Reprinted from the Oil & Gas Inquirer, June 1999, Vol. 11, No. 6 with permission from the author and the publisher, June Warren Publishing Ltd.

What do you think of when you hear the word, "inventor ?" Do you think of grey-haired men with funny accents?

If you do, click delete and re-think. Most innovators today, particularly in the oil patch, create with one side of their brain and calculate market share with the other.

If they have any doubts about market share or other business aspects of developing a new process or instrument, then there are people out there more than willing to help.

"The people who are more successful at it are those who put more weight on the business aspect of an innovation than the pure technical aspect of it," says Dean Wallace, Alberta Research Council’s (ARC) manager of Strategic Planning and Development. "Increasingly, we’re looking as much at their marketing plan as at their innovation."

Sheer numbers of ideas drive some of the business decisions, Wallace says, calculating that out of 10 projects proposed, only one will draw ARC approval. "This is a riskier business than being a batter in baseball," Wallace says.

Even with the current uneasiness in the oil patch, innovation plays a key role – possibly the key role in production and distribution, and Alberta is a hotbed for it.

▶ **DIRECTION**
Continue the article on innovation in Alberta's oil patch, picking up after its final sentence and keeping its journalistic tone.

▶ **GIVEN INFORMATION**

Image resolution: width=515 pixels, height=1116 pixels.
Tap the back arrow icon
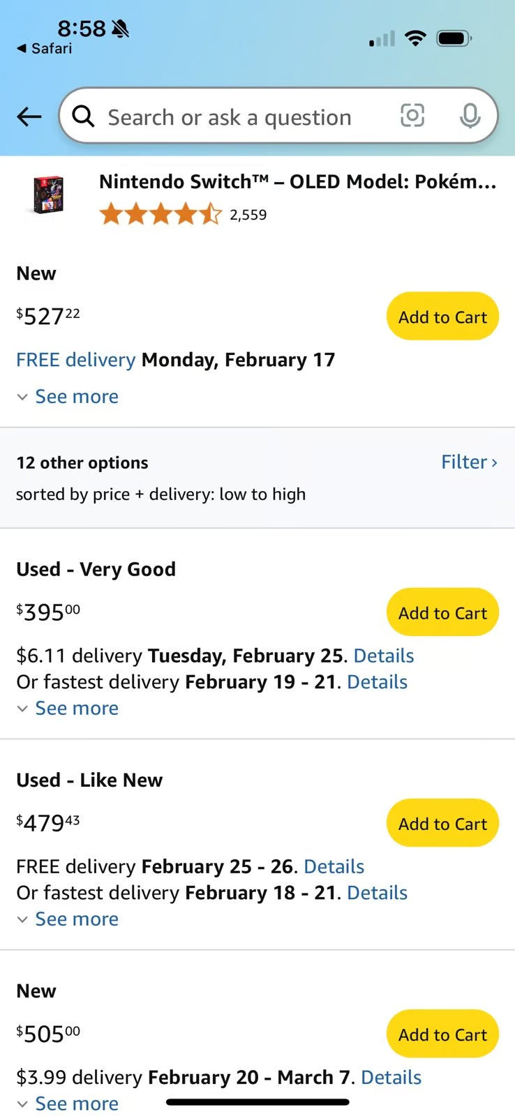29,116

▶ **EXERCISE OUTPUT**
"The easy fixes are now gone," observes Don Towson, Industrial Technology Adviser with the Industrial Research Assistance Program (IRAP). "The only way the service industry is going to survive is through technology and innovation. The companies that don’t innovate will just disappear." 

Towson, who works with the Petroleum Services Association of Canada (PSAC), feels current conditions have challenged innovators.

"There’s lots of innovation out there; there’s lots of ideas; the constraint today is funding," Towson adds.

In 1998, he saw 30 companies, with 25 potential innovations and advised on two small projects. "They (companies) were just too busy. Now, they’ve got the time and no money. With the drop in oil prices, money is just drying up."

Don Vernon, industry officer with Industry Canada, mirrors Towson’s concern.

"It’s really a tough sell," he comments on getting large companies to help fund research. The federal government, however, is raising the minimum limits for assistance from $200,000 to $500,000.

"It’s very likely we’ll have more money available for other areas, including oil and gas," Vernon predicts.

For Vernon, innovation drives productivity, and productivity sets the standard of living for the nation. "Clearly, there is more we can do," he says.

On average, Canada falls 20 to 30 per cent below the U.S. in productivity. Canada, however, remains competitive partly due to a low dollar. "If the trend continues, even the low dollar will not be saving us," Vernon says.

Innovation seems to start with a perceived need, then a possible solution. What happens after that can be a tortuous road for the innovator – be it individual or company.

According to Wallace, a significant amount of innovation never makes it to the patent office. It becomes a smart solution to a field-based problem and common practice through word of mouth.

"I think there’s a lot of routine research and development done by companies doing contracts—it comes out of know-how," Wallace observes, stating the amount of engineering in offshore oil and gas development is a particular case in point.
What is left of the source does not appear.